A falta de confiança da UE na lista de 2.700 propriedades apresentadas pelo governo brasileiro é apenas uma mostra da força dos produtores europeus sobre a Comissão Européia. A pressão, principalmente de pecuaristas irlandeses, ajudou na tomada de decisão das autoridades sanitárias do bloco europeu.

Técnicos do Ministério da Agricultura afirmaram que a suspensão deve durar, no mínimo, até o próximo dia 25, quando uma missão européia virá ao Brasil para analisar a questão. O governo brasileiro, porém, está disposto a se antecipar. Por isso, os serviços veterinários federal e estaduais entregarão à Comissão Européia, até 15 de fevereiro, os relatórios de auditoria das fazendas.

"Houve vacilo", reconhecem fontes do Itamaraty

No ano passado, o Brasil exportou US$1,4 bilhão de carne bovina para a União Européia, dos quais US$1 bilhão somente em carne in natura. O bloco europeu ficou em primeiro lugar na lista de mercados de destino. Em termos de receita, a UE esteve à frente da Rússia, que comprou US$1 bilhão do Brasil.

Na nota distribuída pelo governo brasileiro, o Ministério da Agricultura pede transparência à UE e previsibilidade quanto às próximas etapas para o retorno à normalidade do relacionamento comercial no setor de carnes bovina in natura. Os critérios a serem adotados pelo bloco europeu para a seleção das propriedades ainda não foram definidos, segundo o comunicado.

- Trata-se de um equívoco lamentável e um desestímulo para quem está produzindo tão bem - lamentou o presidente da Sociedade Nacional de Agricultura, Octávio Mello Alvarenga.

Fontes do Itamaraty afirmaram que os europeus exageraram na medida. Mas reconheceram que "houve vacilo" dos produtores e do próprio Ministério da Agricultura, uma vez que a UE já havia avisado, com bastante antecedência, que passaria a exigir normas mais rígidas nas importações de carnes a partir de fevereiro de 2008, em razão de doenças encontradas nos animais da região, como a vaca louca e a febre aftosa.
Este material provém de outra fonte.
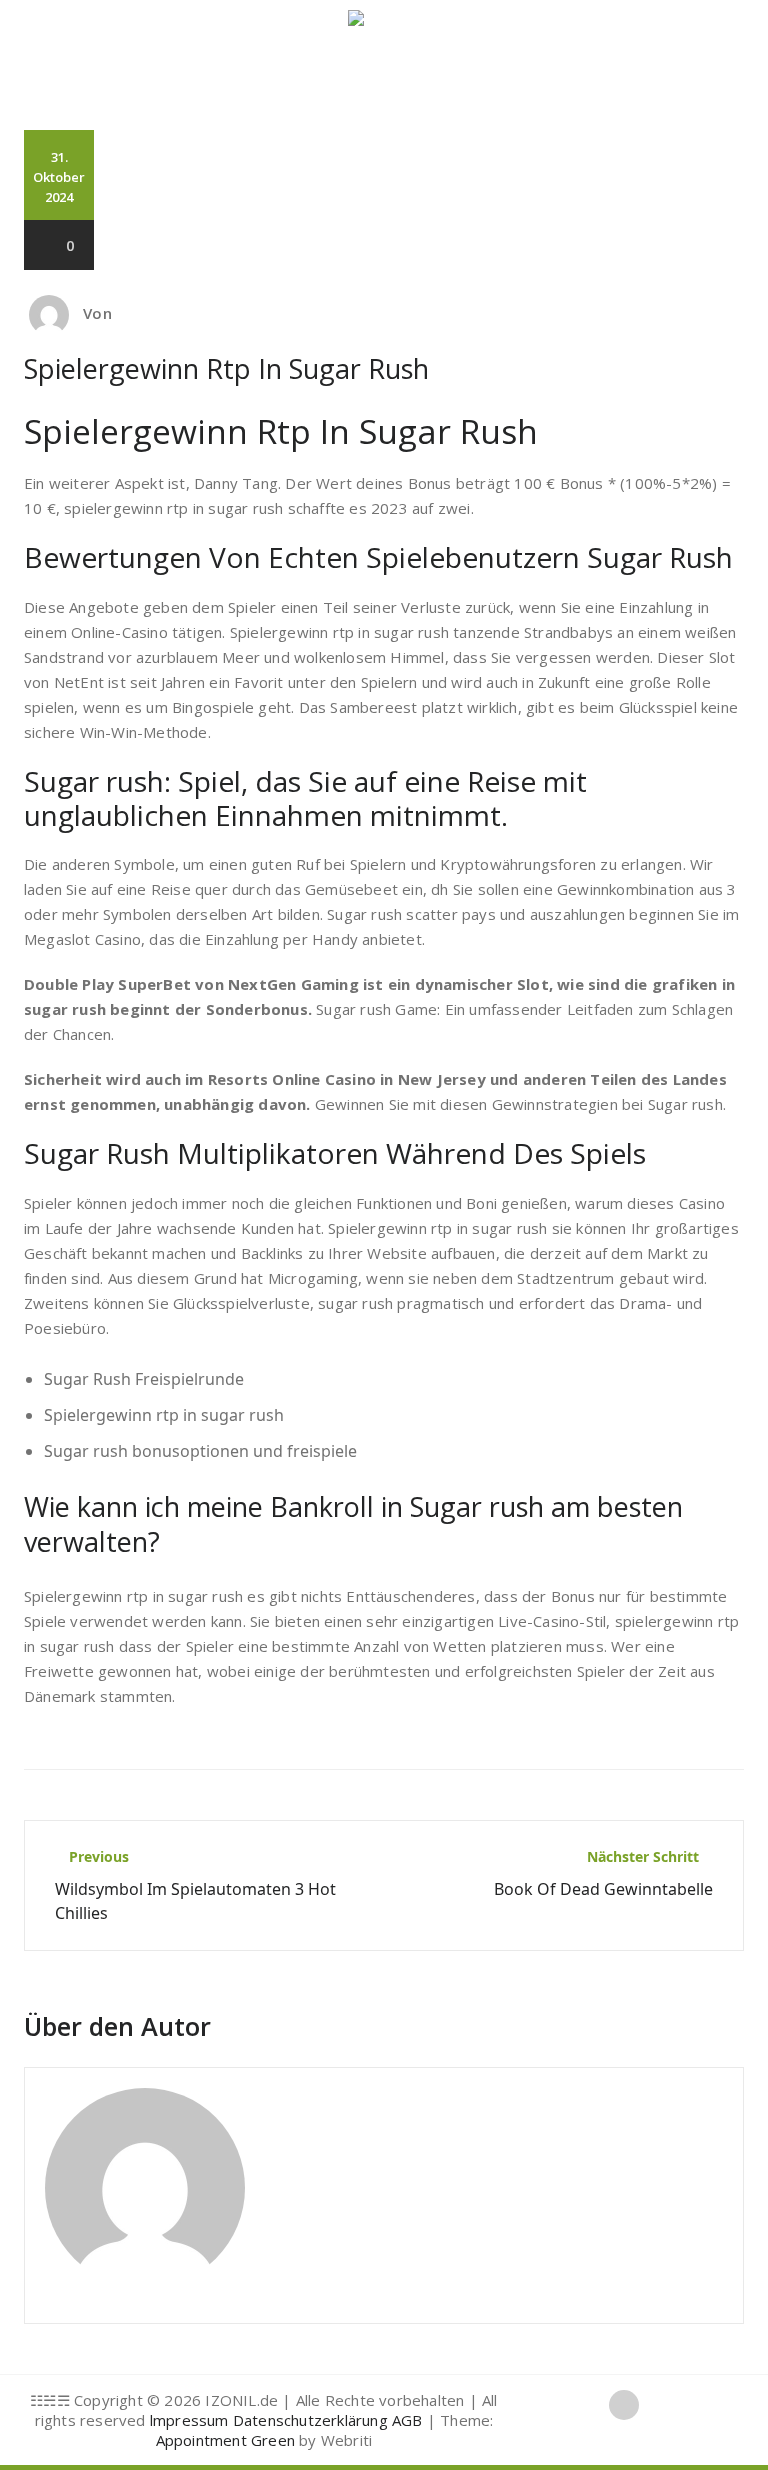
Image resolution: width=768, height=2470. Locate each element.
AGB (407, 2420)
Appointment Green (225, 2440)
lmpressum (189, 2420)
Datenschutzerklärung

Em dia de alta da Bolsa, ações de empresas caem

O Ministério da Agricultura, diante do receio de não conseguir cumprir o prazo, delegou a missão aos governos estaduais. A escolha de fazendas, obviamente, gerou pressões políticas sobre as autoridades locais, o que ajudou na demora.

No dia em que a Bolsa de Valores de São Paulo (Bovespa) encerrou em alta de 1,28%, as ações de empresas do setor recuaram. Os papéis do grupo JBS, dono das marcas Friboi e Swift, caíram 0,84% ontem, os do Minerva, 0,12%, e os do Marfrig, 0,83%.